I can’t afford the startup costs of a new class. College budgets may be tight, but they always include funding for development of new classes—so this wouldn’t cost extra money. Still, if you can’t afford to start the course, encourage your students to take an existing class, and let them transfer the graduate credits in. The University of Sioux Falls (SD) offers a three-credit graduate course in college counseling, and it costs a bargain basement $405 (full disclosure: I teach it). Many counselors have taken this course and transferred it into their degree. Just make sure the path is clear at your school so your grad students can do that.

This isn’t “real” counseling. This one just drives me crazy. It’s bad enough some school counselors feel this way, but when counselor educators claim college counseling is nothing more than advanced academic advising, it’s clear they’ve never studied the topic, and don’t care enough about it to help counselors become the comprehensive school counselor their students need them to be.

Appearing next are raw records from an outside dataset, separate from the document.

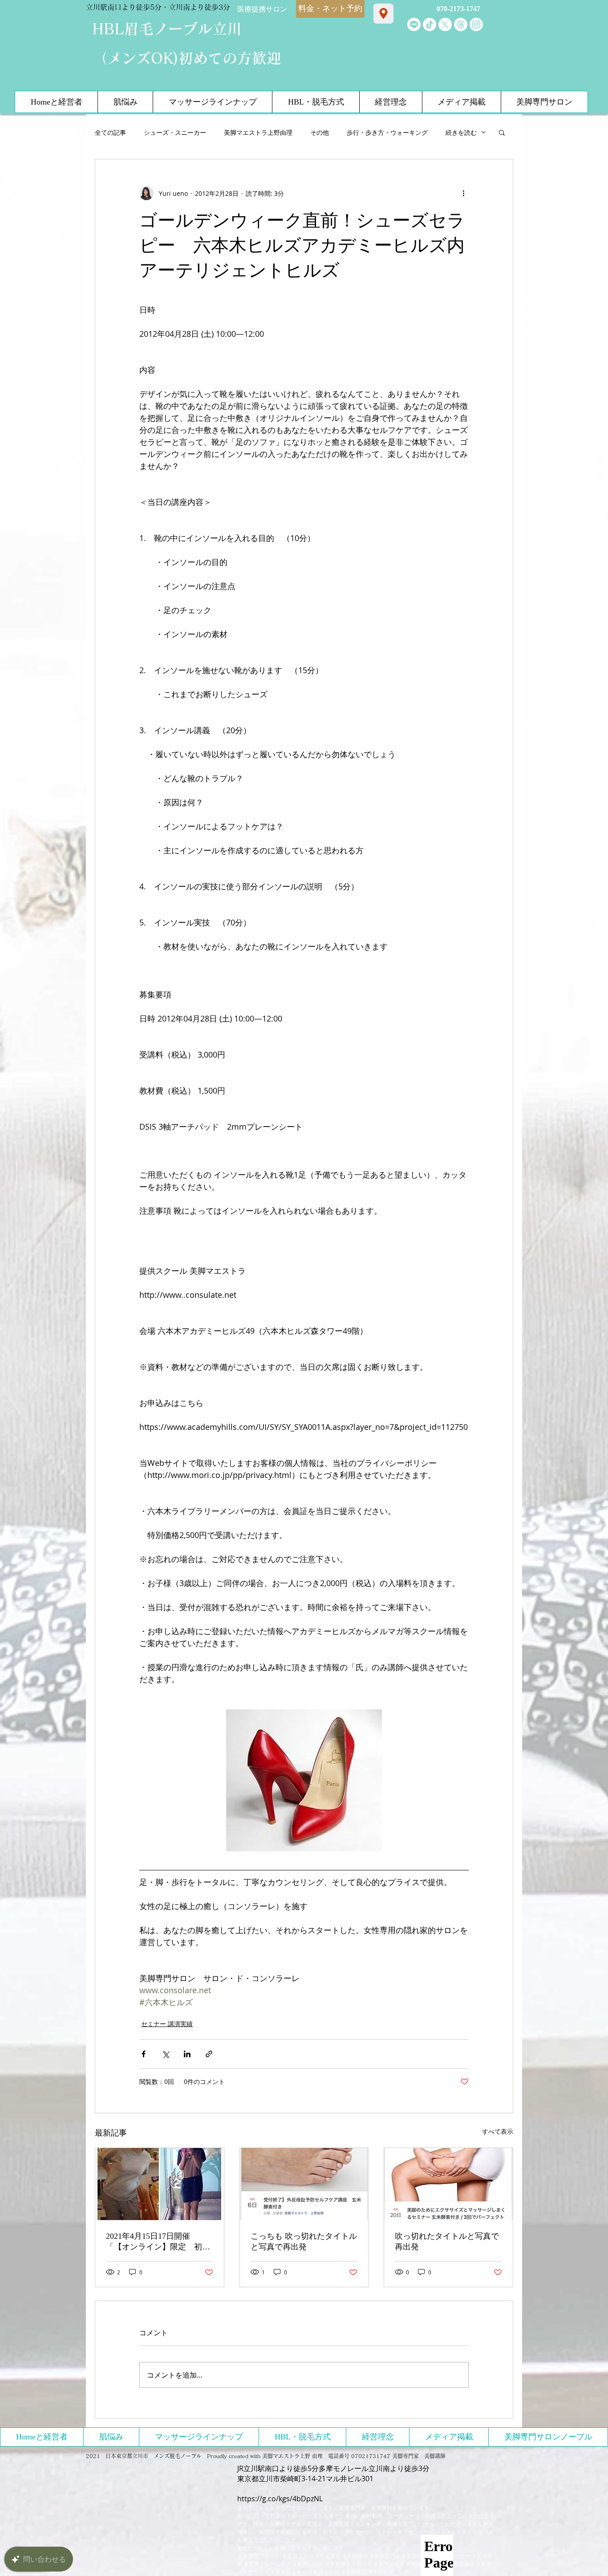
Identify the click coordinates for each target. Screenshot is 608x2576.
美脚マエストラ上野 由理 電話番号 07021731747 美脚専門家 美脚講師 (354, 2456)
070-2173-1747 (458, 8)
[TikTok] (429, 24)
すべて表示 (497, 2131)
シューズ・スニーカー (175, 132)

When the American School Counselor Association says college advising is one of the three parts of being a good school counselor—and when you stop to really understand all the emotions and family dynamics behind a student’s plans for life after high school—it’s easy to see how studying this topic, and knowing what you’re talking about, is a counseling obligation.

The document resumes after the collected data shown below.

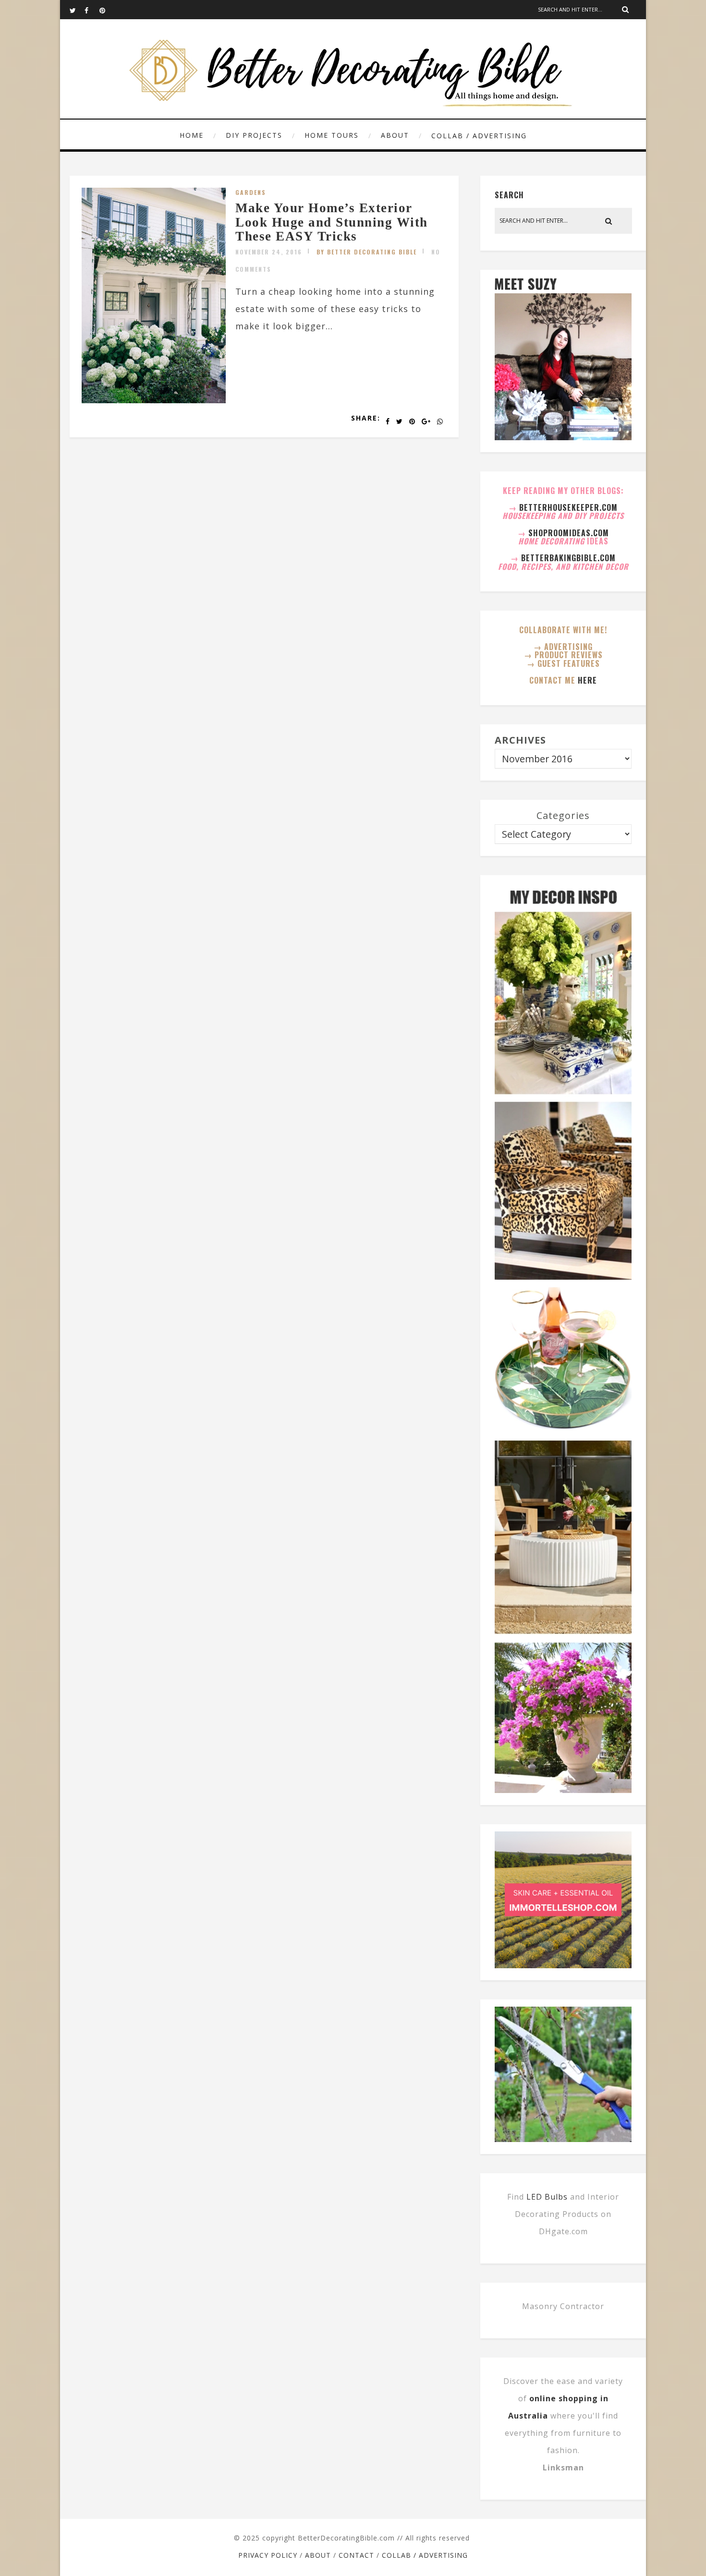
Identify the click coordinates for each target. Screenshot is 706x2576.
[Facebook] (92, 9)
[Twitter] (77, 9)
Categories (563, 815)
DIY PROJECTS (254, 135)
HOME (192, 135)
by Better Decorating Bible (366, 252)
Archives (520, 740)
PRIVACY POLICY (267, 2555)
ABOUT (395, 135)
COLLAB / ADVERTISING (479, 135)
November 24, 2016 (268, 252)
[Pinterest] (106, 9)
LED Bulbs (547, 2196)
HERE (587, 680)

This article points out how school counselors support the affective domain of their clients. One major way to damage aspect of the student-counselor relationship is if students walk out of their counselor’s office, convinced the counselor can’t help them much with their college plans. Better, focused training eliminates that worry.

We don’t have room to add another class in the school counseling program. Recent changes in school counselor training requirements make it very easy to add a separate course in college counseling without going over the new credit limit, but some counselor educators still insist there’s no room for growth. If a program has reached its maximum credit load, it’s time to consolidate. Most school counseling programs have six to eight classes in mental health training; with a little creativity, that same content can easily be realigned into one less class, leaving three credits for a new course in college counseling.

Most counselors don’t have time to do college counseling. It’s certainly true that high caseloads and “other duties as assigned” limit all facets of a school counselor’s job—but that’s also true for mental health counseling, and grad schools still teach that. Convincing administrators to give school counselors the resources they need to do their jobs is another story. For now, it’s essential to make sure school counselors know how to initiate and supplement strong college counseling programs if they’re given the chance to do so (or make the chance to do so)—and the only way that happens is to teach them how.

Convinced? Great! Join our SIG, or support our work by passing this along to your favorite counselor educator, and change the school counseling landscape for the better.

Patrick O’Connor and Julia Varriale lead NACAC’s College Admission Counseling Graduate Coursework SIG.

2 thoughts on “Working to Expand Graduate Coursework in College Admission Counseling”

  1. I totally agree with this article. But what the article doesn’t cover is that many of the school counseling programs have to follow CACREP guidelines which I believe don’t require a college counseling course. Perhaps NACAC should work with CACREP to get them more in line with what school counselors need to know.

  2. NACAC could design a series of credentials that will achieve your objectives. A three-year renewal process will enhance professionalism and garner more attention and respect from potential employers. A credential can be designed to be developmentally appropriate for elementary and middle school college counseling.

    NCDA has a model for this: https://www.ncda.org/aws/NCDA/pt/sp/credentials

    In a world that is now using the term “the new abnormal,” it makes sense to utilize a well-known process that can be adapted to the times we live in.